THE TASK -
Please transcribe the passage on the theatre architect below, between "William George Robert" and "London in 1874.", inclusive.

EXCERPT PROVIDED -

--- begin ---

William George Robert Sprague  (1863 – 4 December 1933) was a theatre architect.

Biography
He was born in Australia in 1863 the son of actress Dolores Drummond who returned with acclaim to London in 1874.

Sprague was an articled clerk for Frank Matcham for four years, then in 1880 was an articled clerk for Walter Emden for three years. He was in a partnership with Bertie Crewe until 1895. He went on to design a large number of theatres and music halls, almost all of them in London. At the height of his career he showed a productivity worthy of mentor Frank Matcham, producing six theatres in Westminster in less than four years. Unlike Matcham and Emden, Sprague studied architectural forms and conventions and used his knowledge in his designs, saying of himself that he "liked the Italian Renaissance" as a style for his frontages, but would take liberties when needed "to get the best effects" In 1902, the theatre newspaper The Era described him as "Britain’s youngest theatrical designer, with more London houses to his credit than any other man in the same profession."

--- end ---

(Element and text position data)

--- begin ---

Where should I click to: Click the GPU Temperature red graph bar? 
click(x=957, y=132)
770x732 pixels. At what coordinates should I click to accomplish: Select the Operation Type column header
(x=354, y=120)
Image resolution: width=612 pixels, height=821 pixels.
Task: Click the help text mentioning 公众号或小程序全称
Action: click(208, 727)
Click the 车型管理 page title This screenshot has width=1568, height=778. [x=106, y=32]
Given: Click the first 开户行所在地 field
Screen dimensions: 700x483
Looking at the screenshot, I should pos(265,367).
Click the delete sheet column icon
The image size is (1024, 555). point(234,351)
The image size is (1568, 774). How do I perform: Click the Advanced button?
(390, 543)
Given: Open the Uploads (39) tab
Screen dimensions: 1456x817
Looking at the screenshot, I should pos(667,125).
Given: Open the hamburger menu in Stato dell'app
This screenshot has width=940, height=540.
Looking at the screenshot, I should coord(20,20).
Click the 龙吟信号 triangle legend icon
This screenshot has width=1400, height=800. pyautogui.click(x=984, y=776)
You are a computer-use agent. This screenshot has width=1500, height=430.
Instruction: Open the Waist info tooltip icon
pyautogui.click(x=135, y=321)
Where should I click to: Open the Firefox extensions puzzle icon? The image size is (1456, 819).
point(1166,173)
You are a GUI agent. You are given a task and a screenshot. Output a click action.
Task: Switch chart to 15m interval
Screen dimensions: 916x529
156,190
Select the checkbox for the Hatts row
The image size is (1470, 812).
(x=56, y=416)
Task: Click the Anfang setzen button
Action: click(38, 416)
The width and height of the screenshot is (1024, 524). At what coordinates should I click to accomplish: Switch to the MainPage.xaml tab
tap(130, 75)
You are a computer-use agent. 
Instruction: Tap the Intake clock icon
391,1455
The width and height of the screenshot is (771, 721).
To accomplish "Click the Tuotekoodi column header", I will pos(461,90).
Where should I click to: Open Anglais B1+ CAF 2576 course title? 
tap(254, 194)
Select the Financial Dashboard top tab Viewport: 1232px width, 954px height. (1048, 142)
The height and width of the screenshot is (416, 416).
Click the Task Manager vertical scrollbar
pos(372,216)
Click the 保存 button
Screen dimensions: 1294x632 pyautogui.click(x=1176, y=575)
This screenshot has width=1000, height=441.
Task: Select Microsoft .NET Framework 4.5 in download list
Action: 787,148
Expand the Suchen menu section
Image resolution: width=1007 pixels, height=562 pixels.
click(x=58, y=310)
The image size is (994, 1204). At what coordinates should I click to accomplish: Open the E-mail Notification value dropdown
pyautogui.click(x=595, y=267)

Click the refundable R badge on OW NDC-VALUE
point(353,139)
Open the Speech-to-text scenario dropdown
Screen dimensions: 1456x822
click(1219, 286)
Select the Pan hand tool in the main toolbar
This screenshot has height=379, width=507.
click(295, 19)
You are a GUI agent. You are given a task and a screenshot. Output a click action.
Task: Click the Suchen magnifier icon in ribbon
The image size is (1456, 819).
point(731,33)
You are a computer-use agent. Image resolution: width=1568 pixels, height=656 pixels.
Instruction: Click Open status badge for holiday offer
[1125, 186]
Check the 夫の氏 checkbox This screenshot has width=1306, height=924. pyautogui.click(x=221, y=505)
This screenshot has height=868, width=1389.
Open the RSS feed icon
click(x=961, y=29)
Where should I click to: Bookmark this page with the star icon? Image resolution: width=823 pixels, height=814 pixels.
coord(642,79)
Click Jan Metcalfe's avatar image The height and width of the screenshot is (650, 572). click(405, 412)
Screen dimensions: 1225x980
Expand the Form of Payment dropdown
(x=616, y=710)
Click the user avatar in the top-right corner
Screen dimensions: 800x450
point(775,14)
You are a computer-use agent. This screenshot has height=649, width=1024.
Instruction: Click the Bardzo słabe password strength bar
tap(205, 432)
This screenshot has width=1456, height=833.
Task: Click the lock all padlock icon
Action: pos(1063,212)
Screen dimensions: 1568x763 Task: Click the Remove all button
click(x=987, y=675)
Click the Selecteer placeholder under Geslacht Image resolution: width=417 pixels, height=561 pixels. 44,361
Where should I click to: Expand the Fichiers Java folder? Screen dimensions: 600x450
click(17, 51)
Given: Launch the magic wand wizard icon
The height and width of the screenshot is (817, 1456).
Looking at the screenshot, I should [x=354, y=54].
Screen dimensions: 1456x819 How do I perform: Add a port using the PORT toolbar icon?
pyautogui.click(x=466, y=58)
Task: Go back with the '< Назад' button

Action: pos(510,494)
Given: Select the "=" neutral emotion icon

--- end ---

FINAL RESULT -
William George Robert Sprague  (1863 – 4 December 1933) was a theatre architect.

Biography
He was born in Australia in 1863 the son of actress Dolores Drummond who returned with acclaim to London in 1874.